Série de tâches.
(1) Recopiez fidèlement le passage du récit sur les tisserandes de Basey allant de « Tout a commencé » jusqu'à « d’assurer leur croissance. » inclus.
(2) Prolongez le récit sur les tisserandes de Basey en reprenant juste après sa dernière phrase.

Extrait du document.
-=-=-
Perspectives : Plus fortes qu’un super typhon

Récits

Three women holding woven rugs

La coopérante-volontaire de Cuso International Amanda Klassen (à gauche) avec des tisserandes de nattes traditionnelles aux Philippines. La designer vancouvéroise Amanda Klassen piaffait d’impatience à l’idée de travailler avec des tisserandes d’expérience des Philippines. Voici sa perspective sur les événements.

Tout a commencé l’an dernier, lorsque j’ai entrepris mon affectation comme spécialiste en développement des affaires auprès d’un groupe de tisserandes de Basey, à Samar, aux Philippines. Je suis designer de produits, et j’aide des entreprises à travers le monde à développer de nouvelles gammes de produits ou à améliorer leurs produits existants afin d’assurer leur croissance.

J’étais affectée à la Basey Association of Native Industry Growth (BANIG), une entreprise sociale venant en aide aux tisserandes. Ces tisserandes aux doigts de fée sont reconnues pour leurs fameuses nattes en roseau tikog, une espèce indigène qu’elles récoltent de façon durable. Banig, qui signifie « natte » en français, est un ouvrage typiquement philippin élevé au rang de trésor national. Dès le départ, j’ai eu le sentiment que cette affectation serait profitable pour tout le monde.

 J’aurais la chance de contribuer au bien commun tout en apprenant de nouvelles techniques durables. Toutefois, mes recherches préliminaires ne m’avaient pas préparée aux dures réalités de la pauvreté. La partie la plus difficile du projet fut donc de faire face à la pauvreté jour après jour. Bien des femmes n’ont commencé à exiger le respect de leurs droits et à bâtir leur indépendance financière qu’après le typhon Haiyan de 2013. Ce typhon, l’une des plus grandes tempêtes tropicales de l’histoire, a fait plus de 6 300 victimes, plus de 27 000 blessés et plus de 4 millions de déplacés aux Philippines. Il a également détruit ou endommagé plus de 1,1 million de maisons.

Après le typhon, les femmes furent les premières à organiser les interventions de reconstruction. En voyant les femmes prendre les choses en main avec succès, bien des maris ont commencé à leur confier de plus grandes responsabilités. Aujourd’hui, après plus de cinq années d’expérience de développement et de reconstruction, on observe un virage culturel majeur. Les femmes de la BANIG ont saisi ces nouvelles possibilités sans hésiter une seconde. Comme me l’a dit la présidente de l’Association, « quand nous demandons de l’aide et qu’on nous la refuse, nous passons à la personne suivante ».

Ces villageoises sont des moteurs de changement et parmi les femmes les plus polyvalentes que je connaisse. Tous les mois, leurs leaders suivent des séminaires ou donnent des ateliers. Elles ont soif d’apprentissages et de réseautage. À mon avis, cette qualité essentielle leur permettra de faire évoluer leur organisation.
-=-=-
Données fournies.

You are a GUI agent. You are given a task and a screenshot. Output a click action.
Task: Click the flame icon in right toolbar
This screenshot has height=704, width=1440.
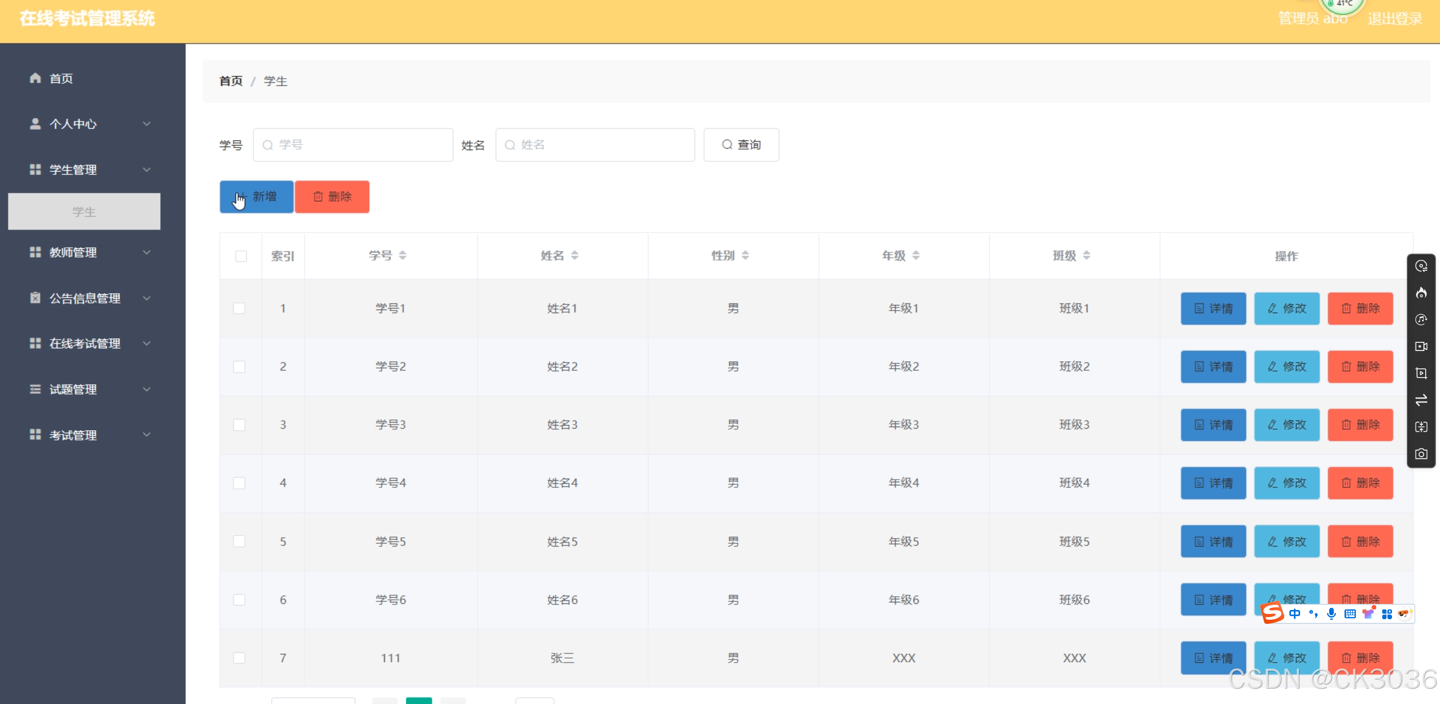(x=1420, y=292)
-=-=-
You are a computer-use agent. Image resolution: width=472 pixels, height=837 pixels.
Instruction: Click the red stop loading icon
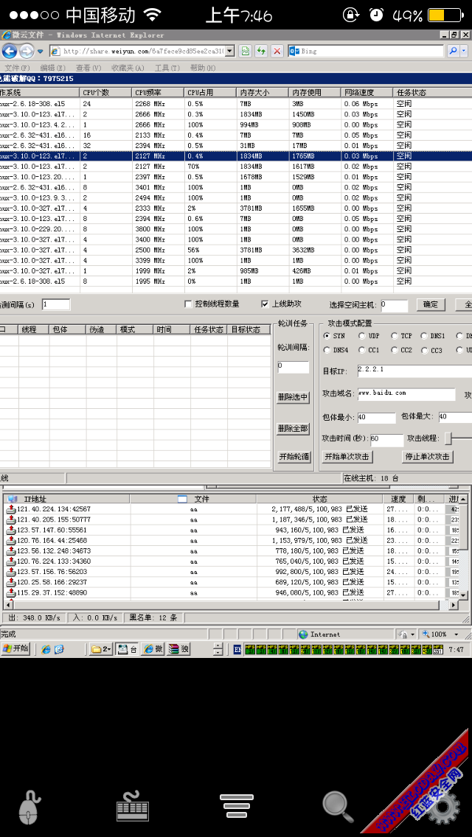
-=-=-
Réponses finales.
(1)
Tout a commencé l’an dernier, lorsque j’ai entrepris mon affectation comme spécialiste en développement des affaires auprès d’un groupe de tisserandes de Basey, à Samar, aux Philippines. Je suis designer de produits, et j’aide des entreprises à travers le monde à développer de nouvelles gammes de produits ou à améliorer leurs produits existants afin d’assurer leur croissance.

(2)
Croissance, durabilité et nouveaux débuts

Avant mon arrivée aux Philippines, j’avais de grands projets. J’étais tellement excitée que j’en perdais le sommeil. J’ai rapidement compris que la plupart d’entre eux seraient impossibles. Pendant mes premières semaines, j’ai suivi les femmes dans leurs activités quotidiennes. J’observais le contexte culturel dans lequel les échanges avaient lieu et je notais les comportements, les actions, les besoins, les points faibles et les caractéristiques démographiques. J’ai découvert pourquoi la souplesse et la capacité d’adaptation sont essentielles en coopération volontaire.

J’ai dû repenser la façon de gérer une entreprise pratiquement hors réseau. Les données cellulaires sont un luxe aux Philippines. Malgré tout, certaines tisserandes ont un téléphone intelligent de base et sont d’avides utilisatrices de Facebook, car l’application permet de communiquer sans trop consommer de données. Ensemble, nous avons décidé de lancer le premier outil de distribution en ligne de la BANIG à l’aide de ce média social.

Ces découvertes m’ont rappelé de prendre le temps d’évaluer la situation et de commencer par le commencement. J’ai donc revu mon plan de travail, ce qui a redonné une certaine fluidité au projet. C’est comme une rivière : il est préférable de nager avec le courant. Ce serait épuisant de nager à contrecourant, de toute façon. Aujourd’hui, elles ont un catalogue de produits et des photos du groupe pour leurs propositions et leur couverture médiatique. Les demandes reçues dès la première journée du lancement en ligne ont obligé les femmes à se rendre au bureau de poste pour s’informer des tarifs de livraison. De magnifiques tapis de méditation ont été envoyés à Vancouver, et l’organisation a déjà des acheteurs professionnels qui commandent des produits faits sur mesure.

Les voir distribuer le travail à leur membre pour répondre aux demandes croissantes fut l’un de mes plus beaux moments. Mais ces femmes ne furent pas les seules à grandir. Peu après mon retour au pays, j’ai appliqué ce que les tisserandes m’avaient appris et j’ai lancé ma petite entreprise. Les premiers produits affichés sur mon site furent les superbes nattes tissées par les femmes de la BANIG. Je souhaite que cette petite initiative inspire d’autres concepts phares et durables.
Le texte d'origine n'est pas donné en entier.